EXERCISE TEXT |

· · · · ·

On Thursday I worked from home while my son had virtual school. We went to a protest for police accountability and racial justice; we held signs, we chanted, and we listened to powerful speakers. On the way home, we sang along with the radio and danced in the car, not caring how silly we looked. We stopped at a fast food drive-thru on the way home. At home, we read, got ready for bed, and snuggled up to go to sleep. A typical day in 2020.
Friday morning, I woke up and started getting ready like any other day. I was supposed to go in to the office that day and meet a client in jail. That meant, getting up and dressed in real clothes, getting my son up and dressed in real clothes, making sure he had a lunch, I had coffee, and we both had masks, then dropping him off at the on-site care at his school, and driving to work. So, I got out of bed to start our morning routine. I looked around my room and it was blurry. I didn’t have my contacts in yet, but still, something was not normal. I blinked several times, thinking maybe there was a film of sleep over my eyes. Nothing. I put eye drops in my eyes. Same. I put on my glasses. Still, not normal. I started to panic. “Am I going blind? What is happening?” I closed one eye and then the other and it was clear that I couldn’t see out of my right eye. It wasn’t pitch black, but it was distorted to the point that I could not see. I’ve had glasses since I was three, LASIK after college, many migraines, and rarely take sick days or go to the doctor. This was not normal.

· · · · ·

REQUIRED ACTION 1 | In the vision-loss essay, swap "radio" for "stereo" and write out the passage from "On Thursday I" up to and including "day in 2020.".
REQUIRED ACTION 2 | Write the next part of the vision-loss essay, picking up after its final sentence.
The listing that follows has no connection to the vision-loss essay.

RECORD SET |
· · · · ·

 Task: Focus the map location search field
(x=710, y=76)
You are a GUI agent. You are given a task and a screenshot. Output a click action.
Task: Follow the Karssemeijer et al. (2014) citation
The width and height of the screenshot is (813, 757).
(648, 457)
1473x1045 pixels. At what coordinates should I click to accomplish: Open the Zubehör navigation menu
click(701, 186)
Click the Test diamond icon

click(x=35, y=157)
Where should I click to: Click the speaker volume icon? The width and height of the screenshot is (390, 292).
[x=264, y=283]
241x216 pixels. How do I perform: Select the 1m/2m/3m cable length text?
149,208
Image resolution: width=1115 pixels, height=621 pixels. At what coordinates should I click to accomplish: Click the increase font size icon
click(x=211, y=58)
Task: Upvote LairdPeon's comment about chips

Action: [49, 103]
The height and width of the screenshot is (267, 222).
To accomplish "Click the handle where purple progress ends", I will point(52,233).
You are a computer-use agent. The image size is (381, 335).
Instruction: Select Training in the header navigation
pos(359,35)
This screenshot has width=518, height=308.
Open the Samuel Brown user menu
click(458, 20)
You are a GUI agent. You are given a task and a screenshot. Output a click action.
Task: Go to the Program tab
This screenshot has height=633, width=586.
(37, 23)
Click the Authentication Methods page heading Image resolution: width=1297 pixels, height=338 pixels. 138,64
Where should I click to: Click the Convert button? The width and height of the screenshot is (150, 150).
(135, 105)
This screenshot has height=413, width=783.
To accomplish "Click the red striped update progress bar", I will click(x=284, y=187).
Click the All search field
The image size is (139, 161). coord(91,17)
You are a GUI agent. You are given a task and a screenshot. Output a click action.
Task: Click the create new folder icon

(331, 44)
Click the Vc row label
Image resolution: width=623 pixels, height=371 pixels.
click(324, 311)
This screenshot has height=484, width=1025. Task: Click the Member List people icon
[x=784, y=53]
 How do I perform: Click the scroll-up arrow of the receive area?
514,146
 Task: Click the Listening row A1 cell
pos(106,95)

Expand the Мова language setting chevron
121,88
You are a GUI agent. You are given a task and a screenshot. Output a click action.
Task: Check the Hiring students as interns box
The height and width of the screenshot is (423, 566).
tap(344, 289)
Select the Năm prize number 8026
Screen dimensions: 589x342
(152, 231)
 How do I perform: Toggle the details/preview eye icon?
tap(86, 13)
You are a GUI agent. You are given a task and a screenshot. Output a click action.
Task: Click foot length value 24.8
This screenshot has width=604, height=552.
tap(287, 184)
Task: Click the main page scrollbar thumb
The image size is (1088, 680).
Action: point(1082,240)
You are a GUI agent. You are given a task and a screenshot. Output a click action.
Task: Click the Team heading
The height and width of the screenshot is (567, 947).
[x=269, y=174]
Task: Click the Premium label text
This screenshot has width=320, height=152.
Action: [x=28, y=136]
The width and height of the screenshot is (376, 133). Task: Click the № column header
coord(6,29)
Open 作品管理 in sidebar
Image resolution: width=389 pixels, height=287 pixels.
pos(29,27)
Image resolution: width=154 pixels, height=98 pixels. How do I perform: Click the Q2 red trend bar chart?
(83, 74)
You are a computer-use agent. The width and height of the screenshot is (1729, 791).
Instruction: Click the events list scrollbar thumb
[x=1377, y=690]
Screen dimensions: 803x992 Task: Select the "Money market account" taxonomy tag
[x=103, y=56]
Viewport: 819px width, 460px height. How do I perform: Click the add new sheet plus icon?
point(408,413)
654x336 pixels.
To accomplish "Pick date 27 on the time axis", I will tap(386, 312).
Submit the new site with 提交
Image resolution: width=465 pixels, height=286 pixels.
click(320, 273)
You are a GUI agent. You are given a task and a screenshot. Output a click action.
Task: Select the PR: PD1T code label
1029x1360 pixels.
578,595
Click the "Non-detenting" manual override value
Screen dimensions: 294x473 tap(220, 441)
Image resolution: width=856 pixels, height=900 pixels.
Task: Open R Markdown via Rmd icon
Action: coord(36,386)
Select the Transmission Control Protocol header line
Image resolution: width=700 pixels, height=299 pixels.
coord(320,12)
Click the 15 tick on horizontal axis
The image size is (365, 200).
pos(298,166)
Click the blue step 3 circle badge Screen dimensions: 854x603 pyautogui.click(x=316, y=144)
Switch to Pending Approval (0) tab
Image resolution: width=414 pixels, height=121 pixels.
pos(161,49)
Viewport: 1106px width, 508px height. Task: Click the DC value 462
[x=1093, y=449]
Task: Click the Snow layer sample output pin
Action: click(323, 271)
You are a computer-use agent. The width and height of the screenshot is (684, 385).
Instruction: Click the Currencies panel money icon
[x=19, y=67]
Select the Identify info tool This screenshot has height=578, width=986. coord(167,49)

· · · · ·

EXERCISE OUTPUT 1 |
On Thursday I worked from home while my son had virtual school. We went to a protest for police accountability and racial justice; we held signs, we chanted, and we listened to powerful speakers. On the way home, we sang along with the stereo and danced in the car, not caring how silly we looked. We stopped at a fast food drive-thru on the way home. At home, we read, got ready for bed, and snuggled up to go to sleep. A typical day in 2020.

EXERCISE OUTPUT 2 |
My heart started racing, my chest was tight, and I was having a hard time breathing. I was panicking. I sat down and tried to take deep breathes and calm down. “What do I do?” I’m home alone, with a seven-year-old, I need to get to work, and I can’t see.
I explained to my son what was going on, as calmly as I could, trying not to convey my panic. He can be stubborn and sarcastic and even mean when he’s trying to be funny and cool, but he can also be the sweetest, most loving kid. He said, “Mom, you know, there are lots of people who can’t see at all, and they’re fine.” Which, actually made me smile and calmed me down. Then, he went and got Baby Yoda and brought him to me. We had binged all of Star Wars and The Mandalorian during COVID, and eventually got our own Baby Yoda. Baby Yoda had a calming effect on both of us; whenever we were feeling sad or depressed or anxious during COVID, we’d grab Baby Yoda for a snuggle. It helps! I swear.
I decided whether I went to work or the doctor, I needed to take my son to the on-site care. So, I calmed myself down (deep breaths), got us ready, and out the door. I don’t know why, but it never occurred to me that I couldn’t, or shouldn’t drive. I had things I needed to do, so off we went. I drove him to school with one eye closed. My left eye was normal, but keeping them both open was very disorienting. Imagine you went out for the night, drank too much, and everything was fuzzy and making you dizzy. That’s what it felt like to keep both eyes open, even worse driving with everything moving around you. I got him to school and then pulled over to stop and think about what to do.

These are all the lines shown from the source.